[Collected data]
§ §
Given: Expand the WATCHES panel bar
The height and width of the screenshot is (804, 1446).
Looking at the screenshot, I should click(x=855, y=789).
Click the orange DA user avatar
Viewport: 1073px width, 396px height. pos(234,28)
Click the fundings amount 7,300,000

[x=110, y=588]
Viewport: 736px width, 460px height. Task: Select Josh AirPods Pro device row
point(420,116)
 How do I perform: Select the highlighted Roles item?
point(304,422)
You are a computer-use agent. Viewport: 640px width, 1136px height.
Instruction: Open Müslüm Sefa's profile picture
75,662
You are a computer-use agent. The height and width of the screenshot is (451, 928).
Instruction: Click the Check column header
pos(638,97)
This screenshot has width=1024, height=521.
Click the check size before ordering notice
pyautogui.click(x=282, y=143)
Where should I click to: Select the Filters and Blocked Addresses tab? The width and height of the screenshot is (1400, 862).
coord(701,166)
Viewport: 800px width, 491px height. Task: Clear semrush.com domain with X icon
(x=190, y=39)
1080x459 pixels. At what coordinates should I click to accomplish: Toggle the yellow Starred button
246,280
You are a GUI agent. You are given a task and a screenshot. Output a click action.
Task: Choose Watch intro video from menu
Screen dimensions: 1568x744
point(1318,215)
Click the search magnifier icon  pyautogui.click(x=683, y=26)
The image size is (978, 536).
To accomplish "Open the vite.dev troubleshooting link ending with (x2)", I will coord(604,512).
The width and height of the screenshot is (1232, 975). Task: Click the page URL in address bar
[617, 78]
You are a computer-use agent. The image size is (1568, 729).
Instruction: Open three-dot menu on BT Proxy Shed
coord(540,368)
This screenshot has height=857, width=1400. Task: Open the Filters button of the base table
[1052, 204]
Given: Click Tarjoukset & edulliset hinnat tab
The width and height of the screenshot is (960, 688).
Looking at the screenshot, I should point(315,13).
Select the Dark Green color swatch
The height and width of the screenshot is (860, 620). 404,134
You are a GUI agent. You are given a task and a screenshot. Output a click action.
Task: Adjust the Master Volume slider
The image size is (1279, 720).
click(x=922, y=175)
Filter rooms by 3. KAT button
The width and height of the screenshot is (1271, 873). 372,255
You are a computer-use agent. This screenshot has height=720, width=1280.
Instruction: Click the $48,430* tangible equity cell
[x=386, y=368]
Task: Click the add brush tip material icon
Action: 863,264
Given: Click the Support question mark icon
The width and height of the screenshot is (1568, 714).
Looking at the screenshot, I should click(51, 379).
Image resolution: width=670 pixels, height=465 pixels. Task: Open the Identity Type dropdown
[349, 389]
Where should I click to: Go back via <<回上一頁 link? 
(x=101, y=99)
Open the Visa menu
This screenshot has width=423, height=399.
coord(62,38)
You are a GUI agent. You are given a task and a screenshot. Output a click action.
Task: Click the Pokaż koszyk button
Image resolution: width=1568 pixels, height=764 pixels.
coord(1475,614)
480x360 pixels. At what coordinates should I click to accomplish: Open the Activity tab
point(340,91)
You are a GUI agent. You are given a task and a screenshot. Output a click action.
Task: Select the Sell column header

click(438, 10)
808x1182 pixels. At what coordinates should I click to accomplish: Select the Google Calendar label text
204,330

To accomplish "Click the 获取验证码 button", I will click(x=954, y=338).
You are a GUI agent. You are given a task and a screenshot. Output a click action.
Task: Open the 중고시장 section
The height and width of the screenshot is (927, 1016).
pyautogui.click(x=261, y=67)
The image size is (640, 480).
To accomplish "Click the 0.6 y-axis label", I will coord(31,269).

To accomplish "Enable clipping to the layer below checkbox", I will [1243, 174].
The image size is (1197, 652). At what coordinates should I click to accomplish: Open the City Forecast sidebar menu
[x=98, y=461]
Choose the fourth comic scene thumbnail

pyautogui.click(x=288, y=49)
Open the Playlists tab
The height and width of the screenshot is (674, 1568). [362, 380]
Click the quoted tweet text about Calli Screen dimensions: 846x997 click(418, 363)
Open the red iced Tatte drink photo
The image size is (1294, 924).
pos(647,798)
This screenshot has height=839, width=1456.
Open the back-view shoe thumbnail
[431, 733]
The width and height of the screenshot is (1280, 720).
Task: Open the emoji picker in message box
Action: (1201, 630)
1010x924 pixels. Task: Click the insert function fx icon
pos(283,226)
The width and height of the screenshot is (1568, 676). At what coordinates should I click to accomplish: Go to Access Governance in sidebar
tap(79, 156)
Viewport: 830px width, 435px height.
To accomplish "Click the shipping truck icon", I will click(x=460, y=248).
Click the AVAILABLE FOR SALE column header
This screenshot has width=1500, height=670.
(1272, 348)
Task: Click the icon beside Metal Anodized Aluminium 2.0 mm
§ §
--- TASK REQUIREMENTS ---
Each line from the one that includes "Open the red iced Tatte drink photo" down to the close of the records above is to be given again exactly, and no other line is to appear.

--- SOLUTION ---
Open the red iced Tatte drink photo
The image size is (1294, 924).
pos(647,798)
This screenshot has height=839, width=1456.
Open the back-view shoe thumbnail
[431, 733]
The width and height of the screenshot is (1280, 720).
Task: Open the emoji picker in message box
Action: (1201, 630)
1010x924 pixels. Task: Click the insert function fx icon
pos(283,226)
The width and height of the screenshot is (1568, 676). At what coordinates should I click to accomplish: Go to Access Governance in sidebar
tap(79, 156)
Viewport: 830px width, 435px height.
To accomplish "Click the shipping truck icon", I will click(x=460, y=248).
Click the AVAILABLE FOR SALE column header
This screenshot has width=1500, height=670.
(1272, 348)
Task: Click the icon beside Metal Anodized Aluminium 2.0 mm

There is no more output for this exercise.